By EUGENIO BUCCI*
To understand power in Brazil, it's no use looking at the US
An old magazine editor, now deceased, used to say that if you want to know what will happen to the publishing market in Brazil ten years from now, just look at the US market now. Following his motto, he made the right decisions – he made mistakes a few times, it is true, but he accumulated a balance beyond positive.
As for policy, deferred mirroring doesn't work. What happens in the land of Uncle Sam today will not happen again in the Land of the Sun tomorrow. Here, God and the devil clash in other ways. It is a fact that, for some time now, the stupidity of trumpism has served as a trailer for Bolsonarist boçality, but, in this case, what exists is mere imitation: the followers of the President of the Republic – who is still there, although he is no longer there – are just a disgusting plagiarism of the white supremacists who invaded the Capitol, more or less less like the chanchadas of Atlantis were a happy parody of Hollywood cinema.
That said, let's explain. The Brazilian publishing market, especially in the second half of the XNUMXth century, followed the model that worked in New York and surroundings: it copied the organization chart of companies, graphic solutions and even style manuals. Hence, if you need to anticipate one trend or another in the publishing market, it is worth looking for examples in the United States. In the universe of politics, everything is different: the form of the parties there does not compare with the tropical mess, not to mention the electoral rules, the background religious convictions, the coloring of racism, the culture. Therefore, to understand power in Brazil, there is no point in looking there.
It is worth looking at Argentina
Calm down, don't get mad. It does nothing to delete this text and change the subject. Like it or not, there is more to Buenos Aires in Brasilia than our colonized petulance dreams of. You hermanos they had Peronism there, we had Getulism here. We had a military dictatorship, so did they. Kirchnerism there, Lulism here. Yes, everyone knows that they are different things, Of course, but, Madre de Dios, how similar they are – they are similar, above all, when they contrast.

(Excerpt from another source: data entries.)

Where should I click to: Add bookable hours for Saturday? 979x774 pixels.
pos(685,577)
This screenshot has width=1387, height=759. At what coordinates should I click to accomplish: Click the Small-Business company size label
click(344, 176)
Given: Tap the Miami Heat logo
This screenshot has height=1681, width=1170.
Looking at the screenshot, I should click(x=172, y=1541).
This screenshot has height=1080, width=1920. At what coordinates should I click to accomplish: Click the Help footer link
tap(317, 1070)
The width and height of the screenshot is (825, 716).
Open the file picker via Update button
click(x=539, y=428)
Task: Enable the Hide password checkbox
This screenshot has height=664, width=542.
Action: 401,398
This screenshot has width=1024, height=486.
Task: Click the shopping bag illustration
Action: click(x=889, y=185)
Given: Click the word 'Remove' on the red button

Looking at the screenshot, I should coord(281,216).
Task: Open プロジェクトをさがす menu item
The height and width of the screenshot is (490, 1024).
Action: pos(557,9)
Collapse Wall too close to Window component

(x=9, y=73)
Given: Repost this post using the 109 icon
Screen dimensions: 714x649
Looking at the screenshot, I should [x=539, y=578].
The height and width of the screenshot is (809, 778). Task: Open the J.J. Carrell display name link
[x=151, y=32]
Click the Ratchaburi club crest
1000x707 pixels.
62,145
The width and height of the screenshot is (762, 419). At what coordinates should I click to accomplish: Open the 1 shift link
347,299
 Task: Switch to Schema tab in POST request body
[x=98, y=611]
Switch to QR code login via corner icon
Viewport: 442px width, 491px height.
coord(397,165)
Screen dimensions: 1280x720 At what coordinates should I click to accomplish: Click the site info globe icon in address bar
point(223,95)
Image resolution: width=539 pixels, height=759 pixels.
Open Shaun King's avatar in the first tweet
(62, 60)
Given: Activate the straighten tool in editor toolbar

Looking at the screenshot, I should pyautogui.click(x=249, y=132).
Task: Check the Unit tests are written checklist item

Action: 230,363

This does not mean that, looking at the Buenos Aires political scene, we can see what will happen to us in the near future. What exists between the two countries is a crisp, clumsy identity, which generates a general adherence through traits that, isolatedly, repel each other. It's like we're reversed drafts of each other – drafts that never came to a definitive version of anything. Brazil and Argentina are united by what differs, by opposites; above all, they become brothers because they suffer from analogous (homologous) torments that can never be resolved.
Nowadays, many of us, Brazilians, we have seen the film with pleasure Argentine, 1985 (available, for now, on Amazon Prime). Directed by Santiago Miter and starring Ricardo Darín, the feature film shows the judgment that, in 1985, condemned the top of the Armed Forces for serious violations of human rights during the dictatorship (1976-1983). Crimes of kidnapping, torture, murder and (mass) concealment of corpses were exposed and proven in court. On the merits of the accuser, public prosecutor Julio Strassera (Darín), Justice sent high-ranking tyrants to jail, including Rafael Videla. (Shortly afterwards, in 1990, Videla was released by President Menem, but in 1998 he returned to serve his life sentence. He died in prison in 2013.)
The film is a beauty. It won the Critics' Prize at the Venice Film Festival and should shine at next year's Oscars. With a linear narrative, to the point of being didactic, it follows what moviegoers would call “classic decoupage”: it has a beginning, middle and end, necessarily in that order. The costumes, the sets and even the cars vividly restore the look of the year in question, all naturally, without affectation. Thanks to a meticulous and even obsessive production, we go back four decades in time – and thank you.
For the Brazilian spectator, however, the high point is not the plastic care, but the political sense of the work. What matters is the contrast. Throughout the session, we asked ourselves endlessly: why there, in Argentina, did they put the torture commanders behind bars and, here, we wiped them?
Certainly, there are diverse and pertinent theories. “It's just that in Argentina the balance point is different”, once said a literary critic from São Paulo. In fact, here there is a considerable tendency to accommodate the irreconcilable, to amnesty the non-amnesty. In Brazil, it seems that even the State, as if it were an individual, deserves pardons, pardons and pats on the back. Impunity reigns as the only recipe for pacification.
And now? What is the moral of this article here? What is the right path: punish or forget? Unfortunately, it doesn't matter. Worst of all, it's all the same. The two drafts, Brazil and Argentina, differ in terms of scripts to match the outcome: in the end, they go equally wrong. Everything ends badly, even when it starts again.
* Eugene Bucci He is a professor at the School of Communications and Arts at USP. Author, among other books, of The superindustry of the imaginary (authentic).